О, Песнь Песней! Как прекрасны глаза твои, о возлюбленная моя, и полнота губ твоих податлива и упруга. Шея твоя, как столп из слоновой кости, и нежность плеч твоих, словно атлас. Груди твои полны и нежны на моей груди, как тончайшее руно. Как кипарисы, стройны и сильны бедра твои. О, Песнь Песней! Сейчас она ушла в другую комнату. А он сидел, задыхающийся, слушая, как неистово стучит сердце, и ждал. И только один страх жил в нем сейчас. В мире, где не осталось докторов и даже нет рядом другой женщины, как можно решиться на такое? Но она вышла и сейчас вернется. И тогда страх ушел, потому что понял Иш, женщина эта — в силе своей и самоутверждении великая, решит и позаботится обо всем.

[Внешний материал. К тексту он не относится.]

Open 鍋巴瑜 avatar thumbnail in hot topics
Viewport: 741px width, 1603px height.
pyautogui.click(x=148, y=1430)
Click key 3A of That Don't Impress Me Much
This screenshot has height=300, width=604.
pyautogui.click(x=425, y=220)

О Песнь Песней! Ложе твое ароматом ели благоухает, о возлюбленная моя, и тело твое жаром пылает. Могуществом своим ты сродни Астарте, о возлюбленная моя, и подобна Афродите — хранительнице ворот любви. Силою полон я, как бушующая река, готовая выйти из берегов. Пробил час. О прими меня в свою бесконечность.